Observez ensuite le naturel des plaintes du Cyclope. Polyphème parle du cœur, et l’on ne se doute pas un moment que ses soupirs ne sont que l’imitation d’un poète. Avec quelle naïveté passionnée le malheureux amant ne fait-il point la peinture de sa propre laideur ? Il n’y a pas jusqu’à cet œil effroyable dont Théocrite n’ait su tirer un trait touchant : tant est vraie la remarque d’Aristote, si bien rendue par ce Despréaux, qui eut du génie à force d’avoir de la raison :

D’un pinceau délicat l’artifice agréable

Du plus affreux objet fait un objet aimable.

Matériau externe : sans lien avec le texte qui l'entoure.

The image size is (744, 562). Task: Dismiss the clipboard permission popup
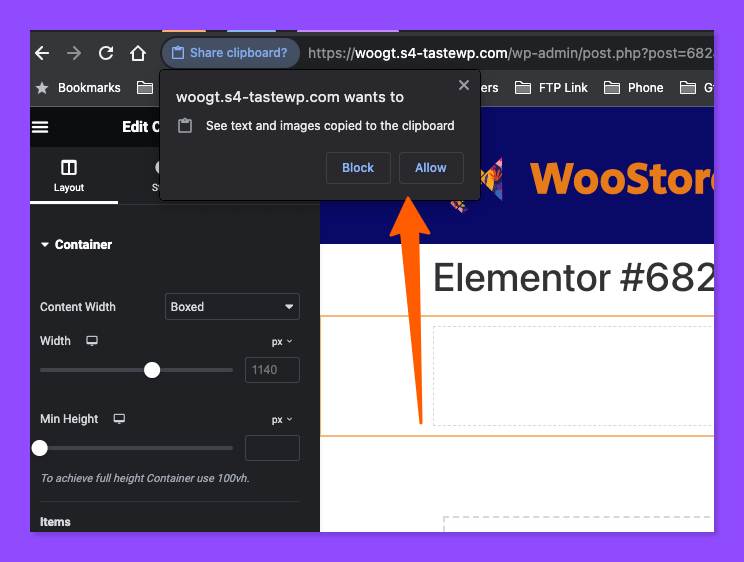click(464, 85)
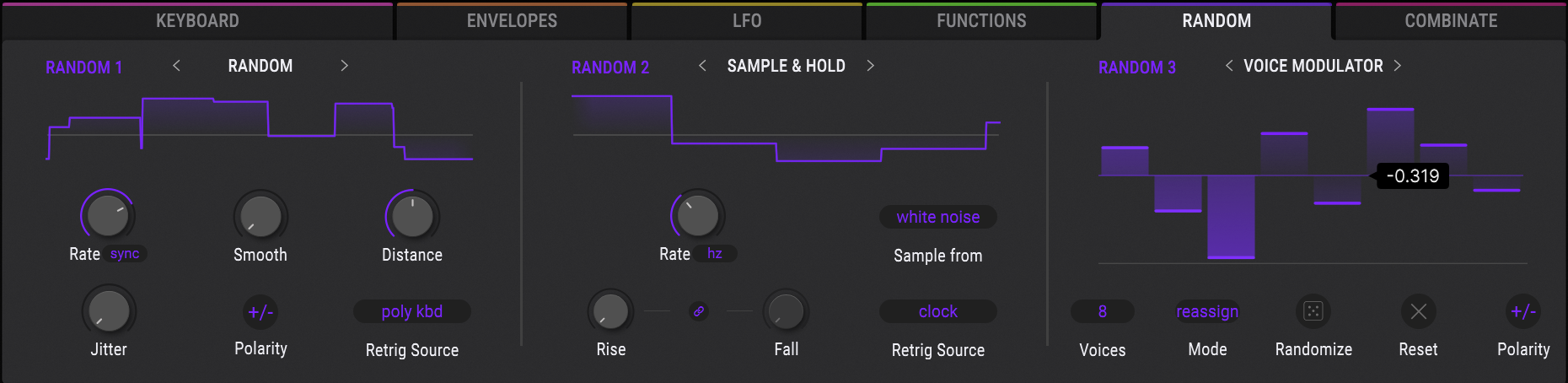The height and width of the screenshot is (383, 1568).
Task: Click the reassign Mode button
Action: pos(1207,311)
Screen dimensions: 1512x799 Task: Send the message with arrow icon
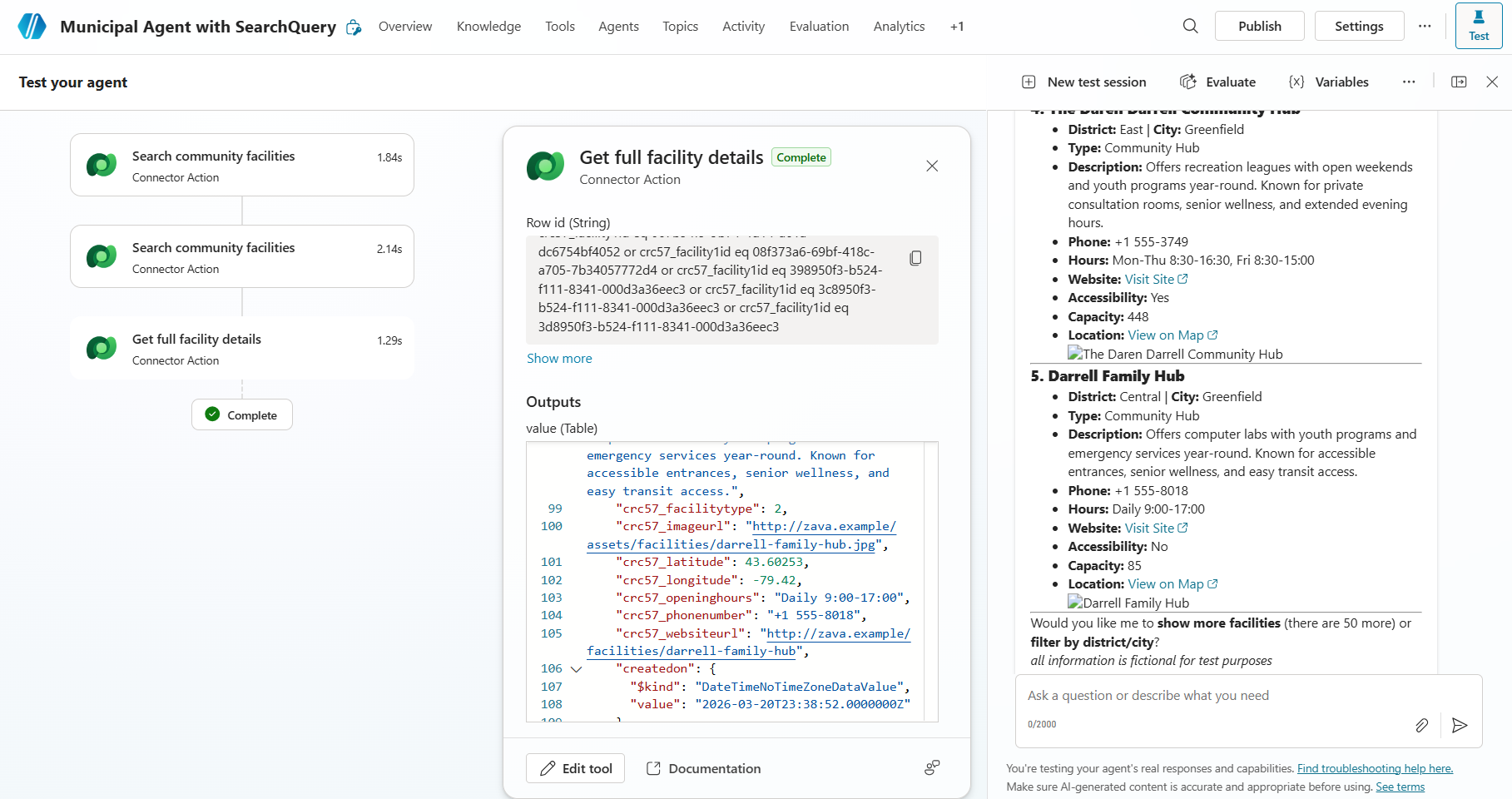(x=1459, y=725)
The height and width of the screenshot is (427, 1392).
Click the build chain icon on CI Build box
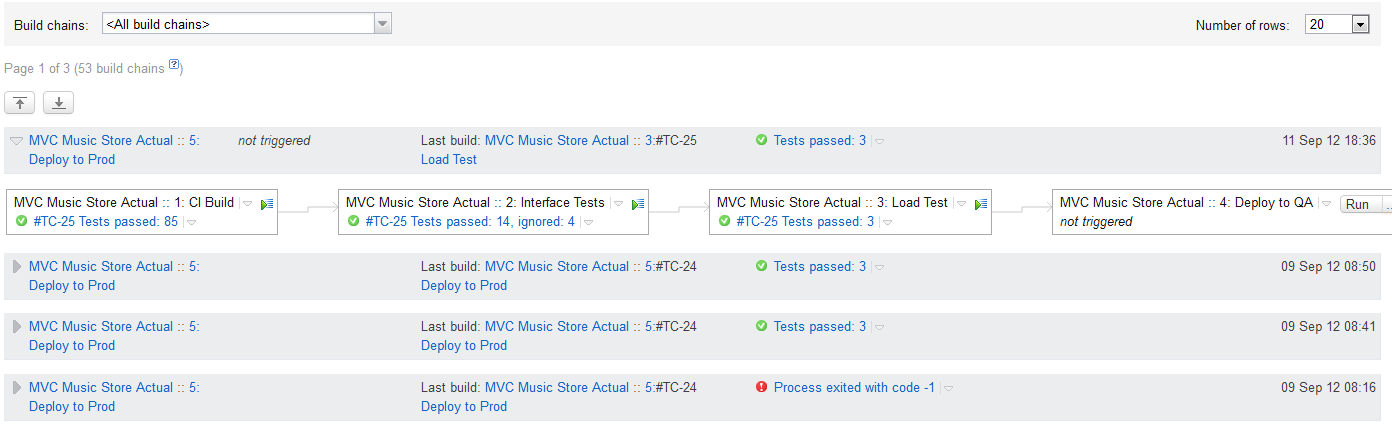coord(266,204)
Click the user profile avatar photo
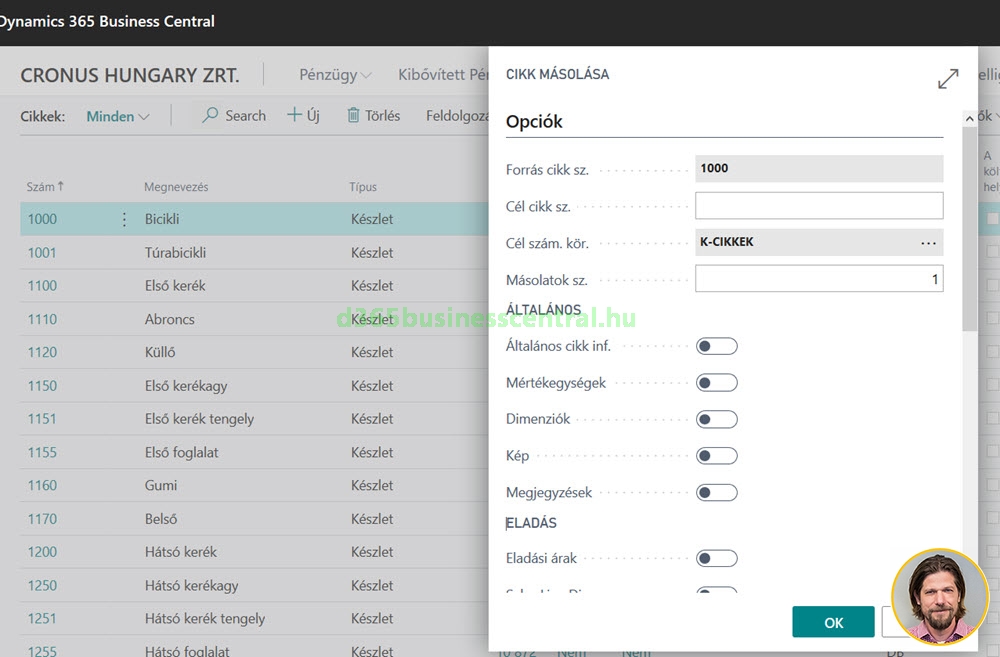This screenshot has height=657, width=1000. 939,596

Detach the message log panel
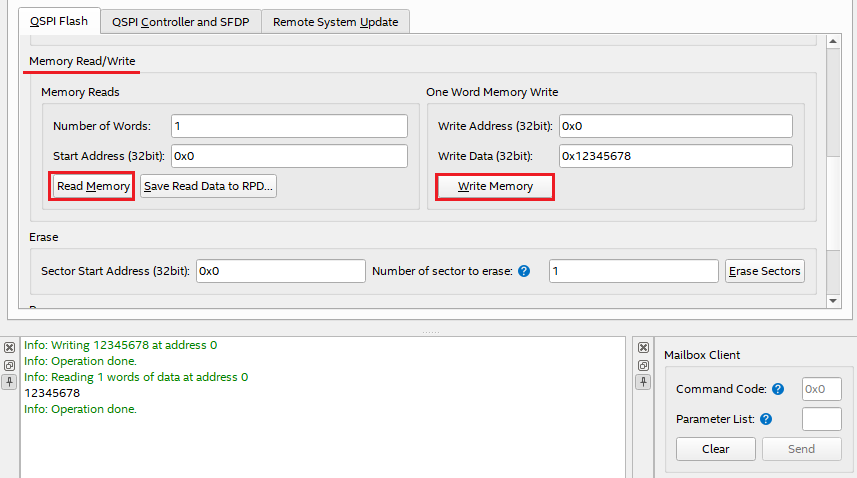pyautogui.click(x=9, y=365)
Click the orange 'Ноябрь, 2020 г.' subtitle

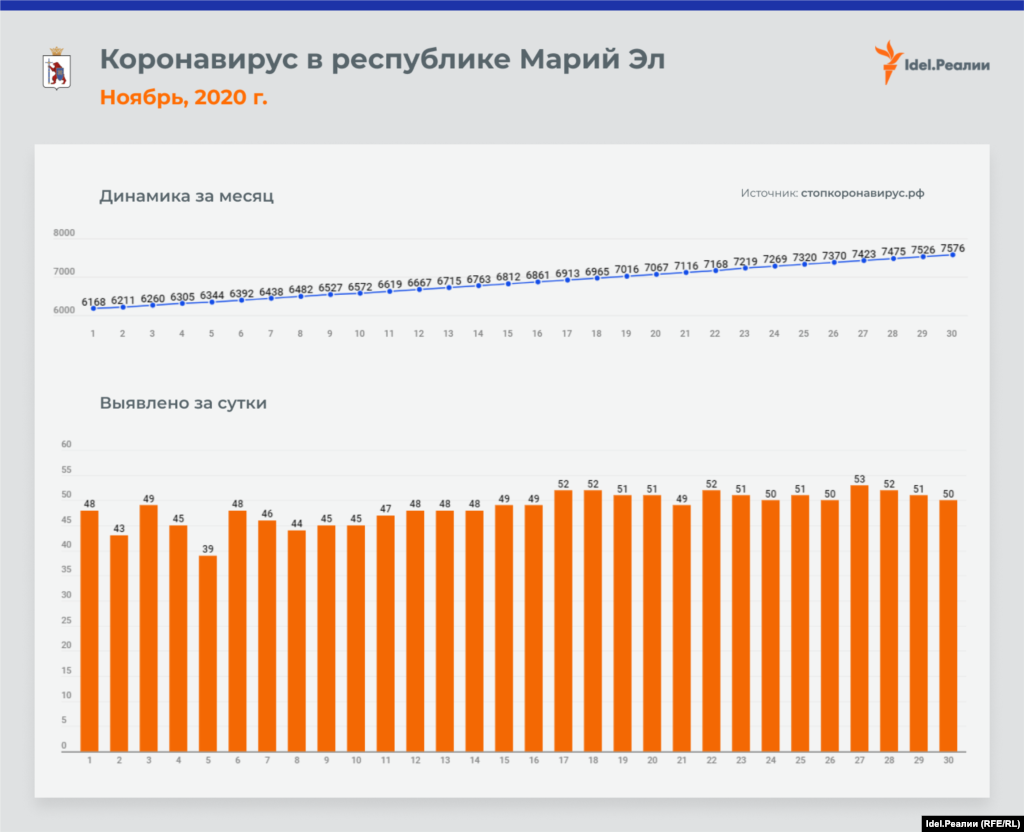point(183,98)
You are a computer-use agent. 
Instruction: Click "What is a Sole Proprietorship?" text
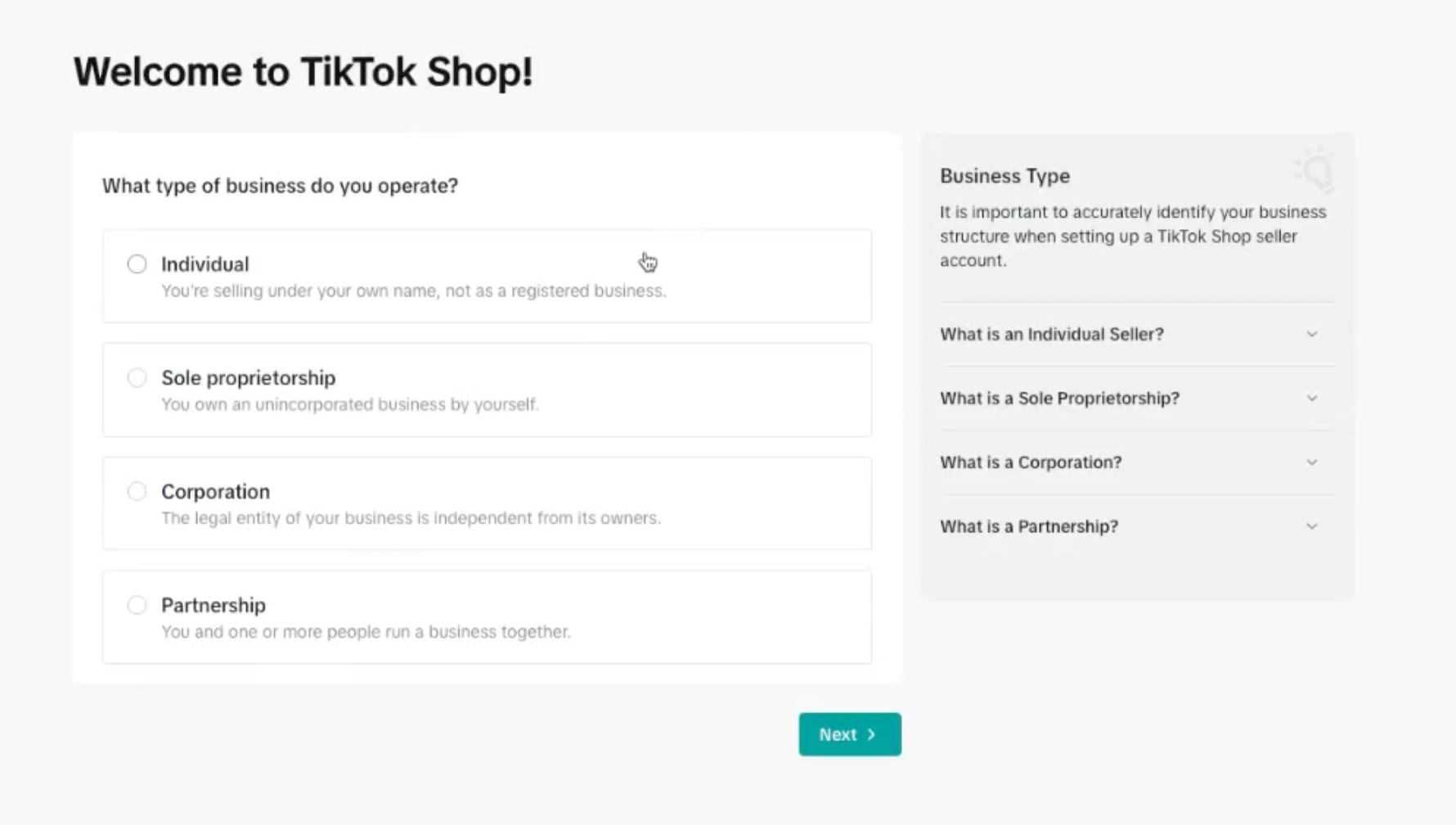[1059, 399]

On sait que les modernes, et surtout les Français, ont peu réussi dans le genre pastoral[1]. Cependant Bernardin de Saint-Pierre nous semble avoir surpassé les bucoliastes de l’Italie et de la Grèce. Son

  1. La révolution nous a enlevé un homme qui promettait un rare talent dans l’églogue : c’était M. André Chénier. Nous avons vu de lui un recueil d’idylles manuscrites où l’on trouve des choses dignes de Théocrite. Cela explique le mot de cet infortuné jeune homme sur l’échafaud ; il disait en se frappant le front : Mourir ! j’avais quelque chose là ! C’était la muse qui lui révélait son talent au moment de la mort.(N.d.A.)